DNA quantification was performed by measuring DAPI levels in lipofected cells, after being immunostained as described above. DAPI labeling was recorded with a Nikon E80i microscope equipped with a DXM 1200 digital camera (Nikon, Melville, NY), using a 40× magnification objective. The integral density of DAPI, obtained as arbitrary units, was quantified using the freely available ImageJ software (National Institute of Health, Bethesda, Maryland). Intensity values were normalized to control conditions using the mean value of the integral density of DAPI in the RNAi control. Cells with DNA amounts around the modal value were considered as diploid. The rest of the cells were classified as follows: cells with DNA amount above 1.5-fold the diploid level (>2C cells), cells showing 1.8-/2.4-fold the diploid level (4C cells), and cells containing more than 2.5-fold the diploid level (>4C cells). At least 88 cells were analyzed per treatment.

Flow cytometry

Flow cytometry of unfixed frozen tissue was performed as described previously.^42,77 E20-P2 mouse retinas, dissected out of the pigmented epithelium, were homogeneized with a Dounce tissue grinder in DNase-free PBS containing 0.1% Triton X-100 and 1× protease inhibitor cocktail (Roche) (2 retinas/600 µl, 3 strokes with the loose pestle and 3 strokes with the tight pestle). After addition of 5% FCS and 1.25 mg/ml BSA (final concentrations), nuclei were immunostained with anti-Brn3a (1/300) and Goat anti mouse alexa 488 secondary antibody (1/500), added both together. In the control sample (generated from small aliquots of each sample), the primary antibody was excluded. Finally, nuclei were incubated ON at 4°C in the dark, and then sieved through a 40 µm nylon filter to remove nuclear aggregates. Finally, propidium iodide (PI) (Sigma-Aldrich) and DNase-free RNase I (Sigma-Aldrich) were added at a final concentration of 25 µg/ml and 25 µg/ml, respectively, and incubated for 30 min at RT. In some instances, nuclei were sieved through a 100 µm nylon filter, with similar results. The quality of the nuclei and specificity of immunostaining signal was checked by fluorescence microscopy after labeling with 100 ng/ml DAPI. Flow cytometry was performed with a FACSAria cytometer (BD Biosciences) equipped with a double argon (488 nm) and helium-neon laser (633 nm). Data were collected by using a linear digital signal process. The emission filters used were BP 530/30 for Alexa 488 and BP 616/23 for PtdIns. Data were analyzed with FACSDiva (BD Biosciences) software.

Image analysis

p27^Kip1 levels were quantified using the equatorial confocal plane from cells transfected with either 1p27i, 2p27i, or Luc-i vectors. For each experimental point, p27^Kip1 levels were quantified in at least 200 electroporated cells.

Statistical analyses

Quantitative data are represented as the mean ± s.e.m. Statistical differences were analyzed using either Student's t-test or ANOVA.

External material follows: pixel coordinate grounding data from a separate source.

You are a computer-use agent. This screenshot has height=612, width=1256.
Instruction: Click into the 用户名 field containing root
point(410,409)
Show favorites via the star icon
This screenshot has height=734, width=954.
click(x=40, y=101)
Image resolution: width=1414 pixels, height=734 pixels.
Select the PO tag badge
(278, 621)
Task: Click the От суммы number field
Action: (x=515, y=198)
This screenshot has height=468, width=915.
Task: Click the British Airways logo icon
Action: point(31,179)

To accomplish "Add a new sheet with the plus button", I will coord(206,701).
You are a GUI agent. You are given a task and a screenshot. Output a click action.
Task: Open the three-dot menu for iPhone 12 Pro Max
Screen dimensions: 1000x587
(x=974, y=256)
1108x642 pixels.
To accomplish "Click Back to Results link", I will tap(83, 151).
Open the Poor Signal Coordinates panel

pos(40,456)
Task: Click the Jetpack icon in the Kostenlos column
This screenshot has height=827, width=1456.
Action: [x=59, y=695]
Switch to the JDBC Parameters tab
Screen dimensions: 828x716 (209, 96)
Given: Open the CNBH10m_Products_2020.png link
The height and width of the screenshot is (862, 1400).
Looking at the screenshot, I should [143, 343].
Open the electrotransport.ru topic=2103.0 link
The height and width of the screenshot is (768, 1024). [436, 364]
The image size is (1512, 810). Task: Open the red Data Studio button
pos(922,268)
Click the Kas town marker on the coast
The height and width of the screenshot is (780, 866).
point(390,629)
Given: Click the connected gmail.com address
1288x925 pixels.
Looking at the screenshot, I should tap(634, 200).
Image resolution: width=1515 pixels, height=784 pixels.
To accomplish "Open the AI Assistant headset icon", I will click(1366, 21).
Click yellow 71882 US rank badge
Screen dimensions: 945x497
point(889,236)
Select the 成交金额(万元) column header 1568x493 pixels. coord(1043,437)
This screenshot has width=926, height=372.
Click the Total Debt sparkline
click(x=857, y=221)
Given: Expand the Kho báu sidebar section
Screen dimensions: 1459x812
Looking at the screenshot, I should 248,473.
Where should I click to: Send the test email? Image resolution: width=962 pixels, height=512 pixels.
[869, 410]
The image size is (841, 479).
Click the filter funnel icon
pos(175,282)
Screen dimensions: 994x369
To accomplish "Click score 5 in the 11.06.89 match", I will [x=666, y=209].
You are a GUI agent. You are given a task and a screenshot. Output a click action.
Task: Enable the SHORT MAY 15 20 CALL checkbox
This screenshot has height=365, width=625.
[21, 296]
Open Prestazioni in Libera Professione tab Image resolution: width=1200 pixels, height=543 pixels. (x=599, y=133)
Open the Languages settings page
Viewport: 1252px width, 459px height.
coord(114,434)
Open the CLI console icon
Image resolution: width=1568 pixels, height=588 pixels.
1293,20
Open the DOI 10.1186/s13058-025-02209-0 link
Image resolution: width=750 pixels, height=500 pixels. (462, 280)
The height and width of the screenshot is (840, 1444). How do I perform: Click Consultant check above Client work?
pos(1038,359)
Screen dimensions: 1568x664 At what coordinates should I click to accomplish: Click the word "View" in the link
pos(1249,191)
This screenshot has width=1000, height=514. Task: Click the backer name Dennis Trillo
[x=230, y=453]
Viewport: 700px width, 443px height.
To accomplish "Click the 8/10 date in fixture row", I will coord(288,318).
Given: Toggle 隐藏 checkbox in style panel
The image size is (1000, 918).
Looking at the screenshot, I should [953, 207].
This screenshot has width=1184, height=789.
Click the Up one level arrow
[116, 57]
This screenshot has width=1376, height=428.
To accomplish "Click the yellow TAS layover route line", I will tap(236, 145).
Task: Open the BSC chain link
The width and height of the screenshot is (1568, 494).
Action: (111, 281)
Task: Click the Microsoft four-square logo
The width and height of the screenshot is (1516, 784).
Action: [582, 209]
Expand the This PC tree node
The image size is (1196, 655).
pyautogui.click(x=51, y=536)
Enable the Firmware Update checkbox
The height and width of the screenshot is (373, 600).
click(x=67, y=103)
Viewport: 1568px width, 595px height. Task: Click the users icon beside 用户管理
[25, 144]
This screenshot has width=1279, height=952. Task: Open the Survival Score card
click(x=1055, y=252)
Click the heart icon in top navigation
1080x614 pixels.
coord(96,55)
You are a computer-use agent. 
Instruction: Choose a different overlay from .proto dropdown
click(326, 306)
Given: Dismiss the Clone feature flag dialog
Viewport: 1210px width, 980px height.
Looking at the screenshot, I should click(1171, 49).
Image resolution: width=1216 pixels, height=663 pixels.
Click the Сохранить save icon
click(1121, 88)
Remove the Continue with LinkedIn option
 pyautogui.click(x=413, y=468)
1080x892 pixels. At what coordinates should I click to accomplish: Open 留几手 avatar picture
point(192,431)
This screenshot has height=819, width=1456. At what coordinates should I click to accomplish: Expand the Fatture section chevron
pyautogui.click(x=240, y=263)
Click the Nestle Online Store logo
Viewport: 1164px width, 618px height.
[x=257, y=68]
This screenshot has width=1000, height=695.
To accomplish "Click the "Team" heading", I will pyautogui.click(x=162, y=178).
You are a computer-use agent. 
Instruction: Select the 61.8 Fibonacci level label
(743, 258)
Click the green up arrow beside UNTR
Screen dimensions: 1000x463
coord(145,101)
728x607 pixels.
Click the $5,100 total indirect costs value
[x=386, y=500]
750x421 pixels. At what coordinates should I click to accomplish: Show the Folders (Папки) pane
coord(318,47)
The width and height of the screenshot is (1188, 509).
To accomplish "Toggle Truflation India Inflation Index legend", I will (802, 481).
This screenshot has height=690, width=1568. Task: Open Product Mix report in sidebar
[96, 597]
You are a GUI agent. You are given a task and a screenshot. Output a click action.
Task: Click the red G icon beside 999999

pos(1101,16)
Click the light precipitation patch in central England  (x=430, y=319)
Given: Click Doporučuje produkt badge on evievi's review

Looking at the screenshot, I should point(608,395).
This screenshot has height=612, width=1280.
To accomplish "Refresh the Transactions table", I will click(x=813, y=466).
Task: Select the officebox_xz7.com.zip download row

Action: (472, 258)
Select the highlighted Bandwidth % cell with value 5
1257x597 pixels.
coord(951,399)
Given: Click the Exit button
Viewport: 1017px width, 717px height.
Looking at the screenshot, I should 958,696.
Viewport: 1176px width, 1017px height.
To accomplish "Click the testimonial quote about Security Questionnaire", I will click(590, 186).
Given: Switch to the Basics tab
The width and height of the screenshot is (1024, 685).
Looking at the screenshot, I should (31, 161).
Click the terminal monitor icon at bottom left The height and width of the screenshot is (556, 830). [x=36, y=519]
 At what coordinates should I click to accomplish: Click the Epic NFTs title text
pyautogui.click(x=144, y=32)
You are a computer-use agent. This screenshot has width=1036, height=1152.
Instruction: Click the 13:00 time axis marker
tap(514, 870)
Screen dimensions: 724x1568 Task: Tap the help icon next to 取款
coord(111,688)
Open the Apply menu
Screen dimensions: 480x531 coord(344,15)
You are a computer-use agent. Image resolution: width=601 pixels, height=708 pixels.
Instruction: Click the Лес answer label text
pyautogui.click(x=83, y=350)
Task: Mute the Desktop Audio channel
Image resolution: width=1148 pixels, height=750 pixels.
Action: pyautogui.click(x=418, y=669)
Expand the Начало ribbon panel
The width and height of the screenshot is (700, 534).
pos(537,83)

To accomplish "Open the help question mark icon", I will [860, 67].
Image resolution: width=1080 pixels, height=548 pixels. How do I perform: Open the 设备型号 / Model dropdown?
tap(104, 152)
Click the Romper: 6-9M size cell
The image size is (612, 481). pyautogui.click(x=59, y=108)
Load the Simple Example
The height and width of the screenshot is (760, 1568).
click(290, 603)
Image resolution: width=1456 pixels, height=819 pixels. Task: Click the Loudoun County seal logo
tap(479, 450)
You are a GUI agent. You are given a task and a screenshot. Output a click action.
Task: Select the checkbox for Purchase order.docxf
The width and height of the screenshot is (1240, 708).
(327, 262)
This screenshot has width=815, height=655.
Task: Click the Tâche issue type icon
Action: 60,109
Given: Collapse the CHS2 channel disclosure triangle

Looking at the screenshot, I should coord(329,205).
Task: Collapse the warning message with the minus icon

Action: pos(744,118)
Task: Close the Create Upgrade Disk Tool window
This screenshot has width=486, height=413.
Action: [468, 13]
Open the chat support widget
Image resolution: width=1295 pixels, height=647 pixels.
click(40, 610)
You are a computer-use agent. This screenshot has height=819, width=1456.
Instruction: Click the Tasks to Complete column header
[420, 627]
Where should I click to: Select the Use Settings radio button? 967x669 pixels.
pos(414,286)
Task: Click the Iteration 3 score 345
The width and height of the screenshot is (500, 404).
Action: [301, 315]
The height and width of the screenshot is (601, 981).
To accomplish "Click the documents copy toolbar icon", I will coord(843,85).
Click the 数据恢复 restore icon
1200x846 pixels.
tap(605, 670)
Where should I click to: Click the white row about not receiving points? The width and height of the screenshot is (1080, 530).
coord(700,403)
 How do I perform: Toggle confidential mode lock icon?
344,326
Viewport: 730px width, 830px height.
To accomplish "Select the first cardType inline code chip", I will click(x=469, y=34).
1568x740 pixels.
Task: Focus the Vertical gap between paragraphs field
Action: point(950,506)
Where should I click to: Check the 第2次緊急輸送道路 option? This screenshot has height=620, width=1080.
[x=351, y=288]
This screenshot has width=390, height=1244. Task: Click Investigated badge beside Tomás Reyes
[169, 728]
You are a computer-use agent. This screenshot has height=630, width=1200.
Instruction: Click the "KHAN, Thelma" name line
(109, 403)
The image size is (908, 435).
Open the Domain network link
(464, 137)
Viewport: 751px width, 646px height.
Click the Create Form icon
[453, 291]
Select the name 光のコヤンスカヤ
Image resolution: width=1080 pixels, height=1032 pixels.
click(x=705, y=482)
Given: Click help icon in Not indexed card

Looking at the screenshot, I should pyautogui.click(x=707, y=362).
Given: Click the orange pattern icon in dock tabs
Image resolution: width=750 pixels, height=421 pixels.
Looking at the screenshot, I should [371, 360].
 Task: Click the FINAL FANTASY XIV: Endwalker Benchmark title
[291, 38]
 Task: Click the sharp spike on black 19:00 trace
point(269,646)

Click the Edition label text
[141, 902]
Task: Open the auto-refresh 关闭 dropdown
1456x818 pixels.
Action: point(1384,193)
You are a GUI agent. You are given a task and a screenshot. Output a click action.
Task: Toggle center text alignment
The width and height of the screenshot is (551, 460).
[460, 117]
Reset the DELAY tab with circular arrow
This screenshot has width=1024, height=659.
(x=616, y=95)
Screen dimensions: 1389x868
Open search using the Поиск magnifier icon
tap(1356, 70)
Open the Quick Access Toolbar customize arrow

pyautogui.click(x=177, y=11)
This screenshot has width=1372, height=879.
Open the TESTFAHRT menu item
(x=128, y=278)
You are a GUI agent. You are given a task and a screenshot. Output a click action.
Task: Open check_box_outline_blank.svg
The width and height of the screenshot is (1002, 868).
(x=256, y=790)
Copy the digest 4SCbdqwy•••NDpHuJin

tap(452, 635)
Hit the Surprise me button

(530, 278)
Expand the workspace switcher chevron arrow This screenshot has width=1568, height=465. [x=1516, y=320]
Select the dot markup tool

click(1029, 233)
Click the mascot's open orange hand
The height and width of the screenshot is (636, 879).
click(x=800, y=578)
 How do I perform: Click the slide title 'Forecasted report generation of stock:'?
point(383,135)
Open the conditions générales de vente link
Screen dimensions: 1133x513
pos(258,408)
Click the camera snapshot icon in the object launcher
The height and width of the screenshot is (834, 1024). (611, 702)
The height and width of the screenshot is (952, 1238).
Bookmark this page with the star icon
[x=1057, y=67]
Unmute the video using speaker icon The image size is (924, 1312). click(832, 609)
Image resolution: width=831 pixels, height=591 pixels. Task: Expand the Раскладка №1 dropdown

Disclosure of Potential Conflicts of Interest

No potential conflicts of interest were disclosed.

Aknowledgments

We are deeply in debt with I. Fariñas for her help in developing this work as well as her valuable comments on the manuscript. We thank M. J. Román for technical assistance and M. J. Palop and F. Durupt for help with the mouse colony. We are grateful to M. V. Chao for the [9992] antiserum, L. F. Reichardt for the chick TrkB antiserum, E. J. de la Rosa for the G4 antiserum, S. C. McLoon for the anti-RA4 antibody, and S. Wilson for the pRFPRNAi vectors. The monoclonal antibody G3G4 (S. Kaufman) was obtained from the Developmental Studies Hybridoma Bank (University of Iowa).

Funding

This work was supported by grants from “Ministerio de Economía y Competitividad” (SAF2012-38316) and “Fundación Ramón Areces” (CIVP16A1815).